Member of the House of Assembly of the Bahamas for Long Island
- In office 2012 – 2017
- Preceded by: Lawrence Cartwright

Member of the House of Assembly of the Bahamas for Montagu Constituency
- In office 2007 – 2012

Personal details
- Born: Nassau, Bahamas
- Party: Free National Movement

= Loretta Butler-Turner =

Bahamian politician

Loretta Butler-Turner is a Bahamian mortician and politician. She was the leader of the opposition in the Bahamian Parliament from December 2016 to May 2017.

==Early life==

Loretta Butler-Turner was born in Nassau, Bahamas to Rose Marie (née Taylor) and Raleigh Butler, who was the son of the first Bahamian Governor-General, Sir Milo Butler.

She attended primary and secondary school at St. Andrews School in Nassau and was the first Bahamian female to earn a Bachelor of Science degree in mortuary sciences, graduating summa cum laude from the New England Institute of Mortuary Science.

==Mortuary career==

Butler became an embalmer and mortuary director in her father's business, Butlers’ Funeral Homes and Crematorium of Nassau. She has provided services for several notable deaths, particularly for singer Aaliyah and TV personality Daniel Wayne Smith (son of Anna Nicole Smith).

==Political career==

In 2007, she was elected to parliament for the Montagu Constituency as a member of the Free National Movement (FNM) party and appointed Minister of State for Social Development.

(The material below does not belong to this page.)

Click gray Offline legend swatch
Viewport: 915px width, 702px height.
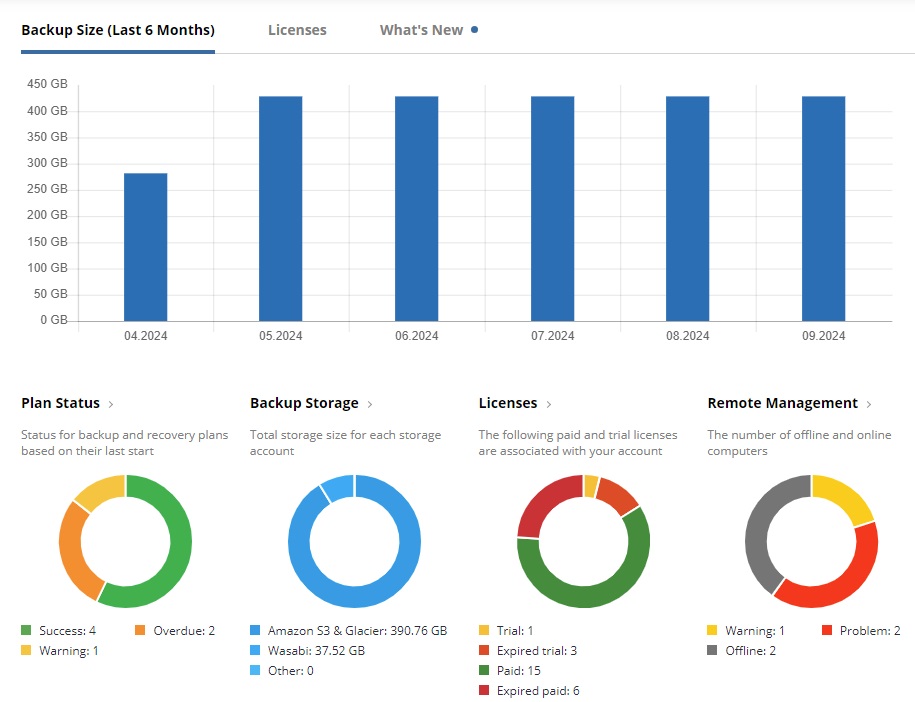(x=713, y=651)
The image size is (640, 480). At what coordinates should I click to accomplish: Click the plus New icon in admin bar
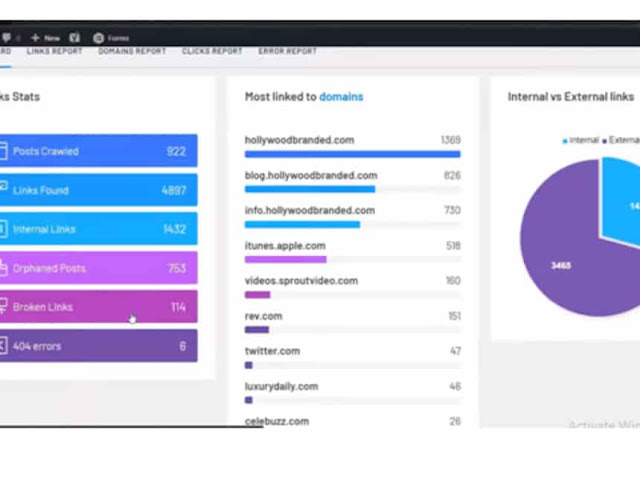click(35, 38)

===Inter-American Commission of Women===

Butler served as Vice President of the Inter-American Commission of Women from 2009 to 2011, completing the term of Jeanette Carrillo Madrigal of Costa Rica who had resigned.

===Deputy Leader===

In 2012, Butler-Taylor ran for the Long Island seat and was elected succeeding Lawrence Cartwright. That same year, she was chosen as the Deputy Leader of the Free National Movement.

Butler ran for the party leadership in 2014 but was defeated by Hubert Minnis. (Peter Turnquest replaced her as Deputy Leader.)

Finally, in December 2016, Butler-Turner was sworn in as the first woman leader of the opposition in the Bahamas history. Four days later, Butler came under fire from her predecessor, Hubert Minnis, who vowed to have her leadership rescinded.

===Ouster from Party===

In April 2017, she was thrown out of the party and ran as an independent in the general election the following month. She received less than 300 votes, thus ending her parliamentary career.